### TEXT TO READ
========
Sewage release in Juneau harbor will cost Holland America $2 million


Dumping 20,000 gallons of untreated sewage into the waters off downtown Juneau two years ago will cost Holland America more than $2 million.

The cruise line agreed to plead guilty to an illegal discharge witnessed in August 2002 from the ship Ryndam, announced U.S. Attorney for Alaska Timothy Burgess and Coast Guard Rear Adm. James C. Olson on Tuesday in Juneau.

The plea is scheduled to be entered Monday in U.S. District Court in Juneau. The company has agreed to pay the maximum $200,000 fine, but will pay more than twice that in restitution in Southeast Alaska, Burgess said. The biggest payout will set up new environmental safeguards aboard all of the company's cruise ships.

The agreement also calls for Holland America to be placed on probation for three years.

"No one's going to jail," Burgess said, explaining that the crime was charged as a misdemeanor and accurately reflects the Aug. 17 dumping incident involving the Holland America ship while it was docked.

"We all need to continue working as a team to ensure Alaska's waters remain clean," Olson said.

The incident was investigated after a Juneau resident reported seeing a bubbling brown substance near the ship. People in the community "often act as our eyes and ears," he said.

The conviction is significant as the first to arise from federal legislation passed in 2000, Burgess said.

John Shively, governmental and community relations vice president for Holland America Line, said the company apologizes to the people of Juneau and the incident shouldn't have happened.

"It was clearly an accident," he said. "That's why it was charged as a misdemeanor."

He said the dumping involved a new process in which waste was being put into a holding tank. The person handling the task met with a government official who came on board and left before the job was done, and nobody followed up on the process before the spill occurred.
========
### COLLECTED MATERIAL
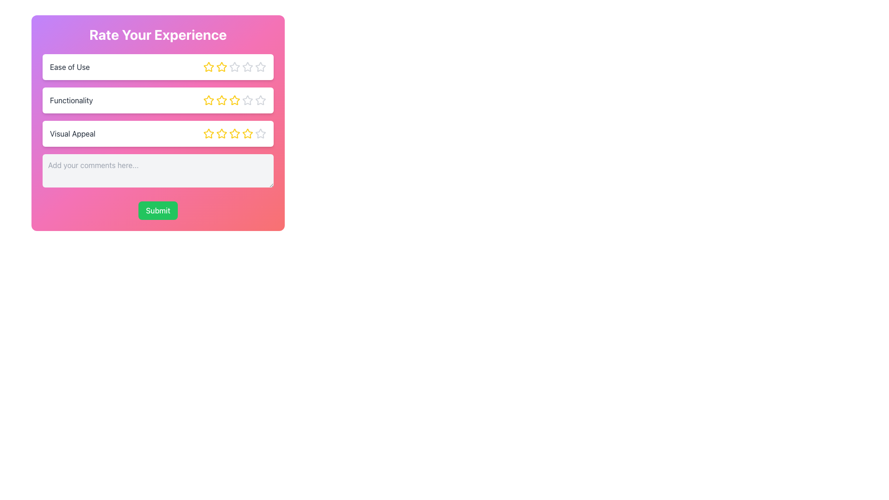 This screenshot has height=500, width=889. I want to click on the second star icon in the 'Ease of Use' row of the 'Rate Your Experience' section to mark a 2-star rating, so click(221, 66).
========
### PROBLEM STATEMENT
According to the article about the Juneau sewage release, how long will Holland America be on probation under the agreement? These lines have nothing to do with the article about the Juneau sewage release.

### SOLUTION
Three years.